Treated patients with low-level viremia (persistent viral loads (VL) of 50-1000 copies/mL, group A, N = 16) or a blip (single detectable VL, group B, N = 77) were compared to a control group (consistently suppressed viremia since start therapy (<50 copies/mL), N = 79). Residual viremia (detectable viral RNA <50 copies/ml) in the year preceding the first VL above 50 copies/mL (T0) was determined using Roche Cobas-Amplicor v1.5 or CAP-CTM v2.0. Subsequent virologic failure (2 consecutive VLs>500 or 1 VL>1000 copies/mL that was not followed by a VL<50 copies/mL; median follow up 34 months) was assessed.

RESULTS

Significantly more patients in groups A and B had residual viremia in the year preceding T0 compared to controls (50% and 19% vs 3% respectively; p<0.001). Residual viremia was associated with development of low-level viremia or blips (OR 10.9 (95% CI 2.9-40.6)).
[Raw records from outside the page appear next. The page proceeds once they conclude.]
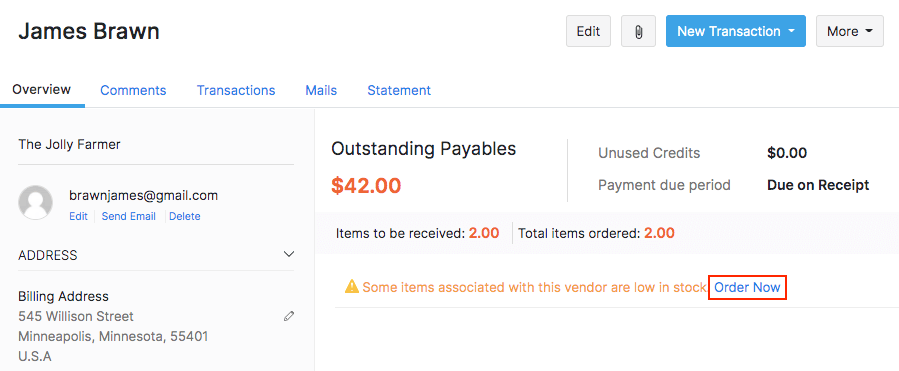Click Delete link for contact person
Screen dimensions: 899x371
pos(185,216)
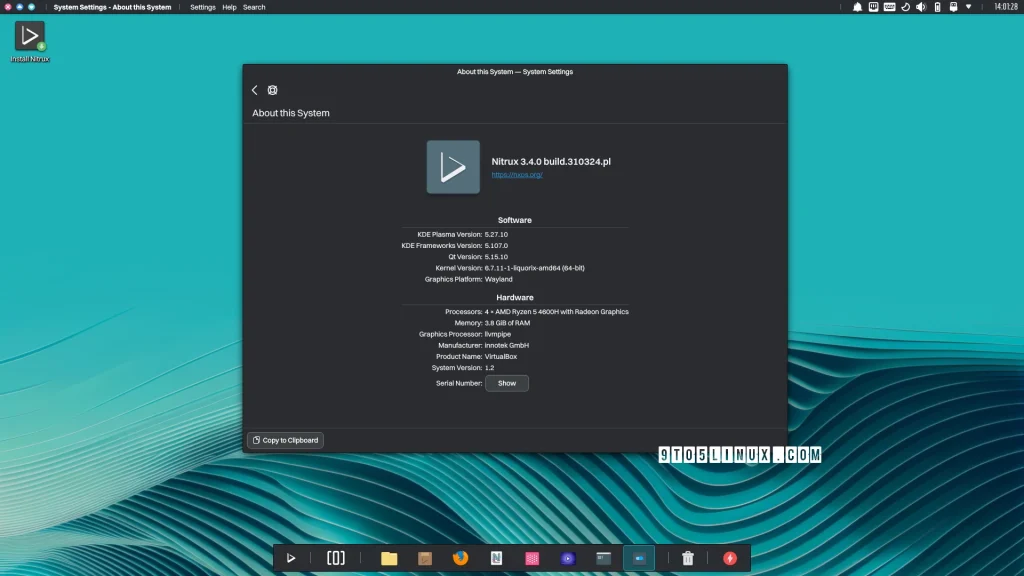Show the hidden serial number
The width and height of the screenshot is (1024, 576).
tap(507, 383)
Subsequent virologic failure was seen more often in group A (3/16) and B (2/77) than in the control group (0/79).

CONCLUSION

Residual viremia is associated with development of blips and low-level viremia. Virologic failure occurred more often in patients with low-level viremia. These results suggest that low-level viremia results from viral production/replication rather than only assay variation.